La tendencia general de crecimiento de los precios de la tierra es clara. Desde 1993 hasta 2008 se ha acumulado una tasa media de crecimiento anual del 5,6%. Sin embargo en el año 2008 se acusó un primer descenso que se consolidó en el año 2009. Los precios de la tierra han bajado en 2009, el 4,6% en términos nominales.  La crisis generalizada, que ha tenido un impacto muy fuerte sobre los bienes inmuebles tanto edificaciones como suelo, afectando claramente también a la tierra rústica, así como un aumento de la oferta (se incrementó en el año 2009 un 39% sobre la existente en el año 2008) son las explicaciones  de la bajada de precios. El precio medio nacional por Has de tierra agrícola se sitúa en los 10.485 euros.

Conclusión

La mercantilización de la tierra está en la base de las desigualdades sociales en el medio rural, y entre este y el medio urbano. Es necesaria una recalificación de la naturaleza jurídica de la tierra que haga de ésta, y de su uso agrícola campesino, un bien público. Desde esta base deben desarrollarse políticas regulatorias sobre la tierra que faciliten, por ejemplo, el acceso de jóvenes o grupos interesados en ella para repoblar el campo, así como defina criterios de uso sociales y/o ambientales. En definitiva en el estado español es necesaria una Reforma Agraria integral, justa y sostenible.

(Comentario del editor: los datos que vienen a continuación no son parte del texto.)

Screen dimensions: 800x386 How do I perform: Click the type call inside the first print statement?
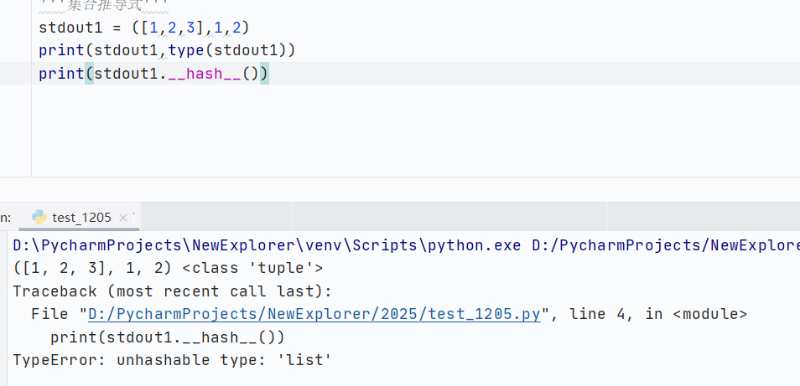pos(187,51)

Discriminación estadística: En la elaboración de este artículo se ha apreciado lo complicado que es obtener información desagregada por sexo. Ésta falta de información es una reivindicación histórica y muy actual de los movimientos rurales feministas, pues impide que se pueda dar visibilidad a la presencia de las mujeres. ¿En qué modelos y tamaño de tierras están trabajando? ¿Tienen acceso o no a la propiedad? ¿En qué territorios y por qué?